# ovulation and IBS



## fedup (Oct 28, 2004)

Hi, I'm just wondering if anyone else has increased symptoms when they are ovulating, i've never really noticed until recently. I seem to have to go to the bathroom more frequently and have a lot more gas around this time. Thanks for any replies.Tracey.


----------



## sherri (Sep 7, 2004)

Hi fedup,Yes I also have the same thing. When it is that time of the month for me I seem to have alot more gas, and I have more bowel movements too.


----------



## bluesclues (Dec 30, 2001)

I have IBS C and I can go about 3 weeks without having a bowel movement. I have noticed however that when I do have one it is when I am on my period. I too have a lot more gas and regular bowel movements.


----------



## SugarBabyDoll (May 27, 2004)

I can relate to the ovulation troubles. I almost ALWAYS can tell when I am about to ovulate or am in the process. I get pain in my side and super bad gas no matter what I have been eating. It is kind of neat to know what's going on in my body, but painful and annoying at times!


----------



## thegirlleastlikely (Feb 7, 2005)

the day before my period starts i have a full D attack that last most of the day. i can't eat anything. this didn't start until after i had a LEEP.


----------



## bluesclues (Dec 30, 2001)

I too, can tell when I am going to start my period. I have a full D attack as well and lower back pain.


----------



## Fed Up (Jun 5, 2005)

Yup, I too suffer badly during my period, only with D. I find that the pain I get with my period triggers the pain to go to the loo, and for the first couple of days of my period I'm taking loadsa tabs to combat the D. It calms down a little after a couple of days tho.

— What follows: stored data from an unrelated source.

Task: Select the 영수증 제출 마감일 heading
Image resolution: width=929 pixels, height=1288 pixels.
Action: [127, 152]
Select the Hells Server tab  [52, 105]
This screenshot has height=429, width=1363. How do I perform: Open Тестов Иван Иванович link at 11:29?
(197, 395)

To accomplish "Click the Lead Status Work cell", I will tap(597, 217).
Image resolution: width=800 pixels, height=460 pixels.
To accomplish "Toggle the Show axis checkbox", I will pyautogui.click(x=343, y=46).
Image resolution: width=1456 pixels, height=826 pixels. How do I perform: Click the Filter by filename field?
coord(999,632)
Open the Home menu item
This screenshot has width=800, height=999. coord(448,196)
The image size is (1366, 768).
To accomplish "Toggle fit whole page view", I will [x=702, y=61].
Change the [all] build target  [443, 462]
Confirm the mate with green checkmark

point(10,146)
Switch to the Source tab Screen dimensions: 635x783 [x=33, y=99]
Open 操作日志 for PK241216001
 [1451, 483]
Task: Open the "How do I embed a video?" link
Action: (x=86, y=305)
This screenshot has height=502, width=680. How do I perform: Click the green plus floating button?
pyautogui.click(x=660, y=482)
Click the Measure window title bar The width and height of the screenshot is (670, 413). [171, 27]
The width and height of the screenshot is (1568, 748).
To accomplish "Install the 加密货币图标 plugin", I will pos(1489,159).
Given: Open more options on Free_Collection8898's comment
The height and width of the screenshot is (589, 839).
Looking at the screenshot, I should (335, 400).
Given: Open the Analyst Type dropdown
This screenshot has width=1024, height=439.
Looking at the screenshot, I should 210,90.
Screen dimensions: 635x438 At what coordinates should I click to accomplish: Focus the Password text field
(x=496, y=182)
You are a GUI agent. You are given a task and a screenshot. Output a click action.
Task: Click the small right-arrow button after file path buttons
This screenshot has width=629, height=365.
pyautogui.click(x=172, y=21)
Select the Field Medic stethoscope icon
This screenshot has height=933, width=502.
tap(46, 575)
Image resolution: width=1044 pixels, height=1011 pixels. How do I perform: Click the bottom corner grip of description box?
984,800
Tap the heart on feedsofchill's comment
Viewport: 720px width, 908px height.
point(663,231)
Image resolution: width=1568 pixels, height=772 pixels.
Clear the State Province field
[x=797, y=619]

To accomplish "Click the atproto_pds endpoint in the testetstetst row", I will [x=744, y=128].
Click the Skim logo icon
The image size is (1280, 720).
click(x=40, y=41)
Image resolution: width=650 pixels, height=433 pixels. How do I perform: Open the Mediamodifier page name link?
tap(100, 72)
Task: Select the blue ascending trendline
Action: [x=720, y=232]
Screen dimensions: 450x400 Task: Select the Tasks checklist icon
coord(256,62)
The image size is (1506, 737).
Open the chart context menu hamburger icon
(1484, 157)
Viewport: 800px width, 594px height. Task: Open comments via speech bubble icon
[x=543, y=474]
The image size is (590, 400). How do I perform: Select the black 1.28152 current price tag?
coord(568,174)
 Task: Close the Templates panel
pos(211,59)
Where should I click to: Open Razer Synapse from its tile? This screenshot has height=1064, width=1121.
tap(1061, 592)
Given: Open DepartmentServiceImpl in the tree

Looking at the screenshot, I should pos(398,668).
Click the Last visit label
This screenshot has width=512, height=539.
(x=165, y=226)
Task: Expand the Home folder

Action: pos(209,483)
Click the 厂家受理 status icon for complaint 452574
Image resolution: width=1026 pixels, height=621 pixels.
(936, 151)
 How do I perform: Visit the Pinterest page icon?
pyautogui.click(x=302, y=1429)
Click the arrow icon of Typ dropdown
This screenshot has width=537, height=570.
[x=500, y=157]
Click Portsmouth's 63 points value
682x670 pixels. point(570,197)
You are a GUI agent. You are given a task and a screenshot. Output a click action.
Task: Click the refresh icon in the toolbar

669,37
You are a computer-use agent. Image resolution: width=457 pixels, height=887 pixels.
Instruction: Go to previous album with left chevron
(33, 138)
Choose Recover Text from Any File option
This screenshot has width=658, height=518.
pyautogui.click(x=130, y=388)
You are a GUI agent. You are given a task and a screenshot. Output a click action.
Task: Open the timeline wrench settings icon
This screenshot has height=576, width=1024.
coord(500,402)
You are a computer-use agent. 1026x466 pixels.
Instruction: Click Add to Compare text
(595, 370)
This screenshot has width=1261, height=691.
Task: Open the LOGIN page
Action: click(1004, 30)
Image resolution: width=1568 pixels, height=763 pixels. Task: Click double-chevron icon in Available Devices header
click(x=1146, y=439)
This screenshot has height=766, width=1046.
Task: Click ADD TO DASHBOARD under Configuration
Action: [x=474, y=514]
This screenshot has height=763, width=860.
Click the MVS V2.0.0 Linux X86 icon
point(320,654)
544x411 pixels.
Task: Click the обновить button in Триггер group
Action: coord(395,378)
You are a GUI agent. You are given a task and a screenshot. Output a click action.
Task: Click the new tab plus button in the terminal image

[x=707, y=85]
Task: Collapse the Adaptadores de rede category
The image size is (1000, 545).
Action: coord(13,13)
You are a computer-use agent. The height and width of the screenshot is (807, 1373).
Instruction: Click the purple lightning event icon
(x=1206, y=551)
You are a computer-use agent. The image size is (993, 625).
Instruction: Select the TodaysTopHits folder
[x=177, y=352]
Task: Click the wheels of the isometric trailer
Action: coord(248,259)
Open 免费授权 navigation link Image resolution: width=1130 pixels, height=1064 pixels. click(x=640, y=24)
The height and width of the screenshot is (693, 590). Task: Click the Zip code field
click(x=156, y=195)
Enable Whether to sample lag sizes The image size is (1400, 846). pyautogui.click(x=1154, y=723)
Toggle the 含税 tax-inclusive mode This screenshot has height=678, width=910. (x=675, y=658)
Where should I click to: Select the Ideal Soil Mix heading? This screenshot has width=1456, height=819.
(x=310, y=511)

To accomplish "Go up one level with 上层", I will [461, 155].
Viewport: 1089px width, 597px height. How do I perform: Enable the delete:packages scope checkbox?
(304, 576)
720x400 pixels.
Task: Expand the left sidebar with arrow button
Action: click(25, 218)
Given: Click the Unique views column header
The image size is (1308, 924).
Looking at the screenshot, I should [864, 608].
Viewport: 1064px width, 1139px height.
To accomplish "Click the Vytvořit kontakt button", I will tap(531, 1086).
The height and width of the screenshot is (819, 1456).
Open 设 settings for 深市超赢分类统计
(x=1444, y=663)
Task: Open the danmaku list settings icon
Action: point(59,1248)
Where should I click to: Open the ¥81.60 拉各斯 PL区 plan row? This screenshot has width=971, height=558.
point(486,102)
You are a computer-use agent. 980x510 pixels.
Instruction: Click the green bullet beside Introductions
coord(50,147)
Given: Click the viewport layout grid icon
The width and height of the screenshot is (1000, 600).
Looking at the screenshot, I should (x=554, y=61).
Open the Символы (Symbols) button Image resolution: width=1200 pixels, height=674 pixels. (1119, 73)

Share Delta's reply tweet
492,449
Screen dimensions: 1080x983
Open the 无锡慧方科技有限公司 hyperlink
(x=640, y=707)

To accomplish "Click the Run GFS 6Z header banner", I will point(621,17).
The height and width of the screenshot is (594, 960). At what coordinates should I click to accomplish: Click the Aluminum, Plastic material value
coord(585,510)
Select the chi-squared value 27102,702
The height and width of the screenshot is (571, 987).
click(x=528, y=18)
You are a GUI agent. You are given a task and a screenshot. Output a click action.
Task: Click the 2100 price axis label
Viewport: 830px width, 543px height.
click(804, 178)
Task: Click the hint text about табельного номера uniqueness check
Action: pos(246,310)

Thank God!


----------



## 22675 (Jun 15, 2005)

Same here. I always have a D attack a day or two before I get my period. I swear my menstral cycle and IBS are intertwined some


----------



## Jeanne D (Nov 14, 2001)

YES ! Right before my period I have a lot of D, and then again right at the end of my period.I attribute it to fluctuations in hormones.Jeanne


----------



## 21286 (May 7, 2005)

Yeah my IBS definately is worse during my period however this time it wasn't except for the first two days where I get crampy, Diahrea, fatigued and back pain.


----------



## 16254 (Jul 10, 2005)

OMG!, i have a crazy story!i hope you guys will understande my little story,i'm 28 years old,when i was 17 years old i had a cyst about 20 cm,on my right ovary,i got operated for it, the remove it, plus they remove a little part of my fellopian tube,now i was also told i hade IBS, but i don't have C-D, i just get really bad pains,anyways they put me ont the pill, wicht i was doing really good,i would have IBS attacts, like every 3 months,but i put on alot of weith,anyways last year i stop talking the pill, i told my GYNO i had enough, my sex drive suck,and i wanted to be in shape like i use to be, because i train alot,last summer, i did not have a period like for 6 months, because i play lots of hockey and train,i went to see my GYNO again,so she gave me hormones to start my period if it dosen't start, i hate pills! but anyways in january of this year i toke it once,the i got a period and it was find,then,again my period did not start so i toke the pills again and it started, without having any pains,or anything,then in april,my period was late again so i toke the pills,got my period, but then my body went crazy on me,i got my period without taking any pills,by my self,i had bad cramps,IBS like crazy,bleeding like a dead cow,then the months afther it started again by it self, it was somewhat painful,but its like i hate waiting for it, the more i wait, the more IBS and pain i have, even the last time i got it it was super nuts, i was with my boss june 22, and i got these huges IBS D i was in the bathroom all day, and then my period started, but even afther my period this time, my IBS was going nuts,so even since june my body is freaking out on me,but 3 weeks ago i was told maybe i was latose intolerence, because,everytime i drink milk, or eat anything that is a dairy, i would get bad pains,so now i take lactaid,wicht helps me a really hole lot, so much, that i don't think i even have IBS,everything just dissapire, until this week, i'm at 29 days,and i still don't have my period,but my ovaries are hurting me,and i got D for the past 2 days,so the point of all my story is it possible, that i only have IBS when i'm going to get my period?and the lactaid really help.thanks!


----------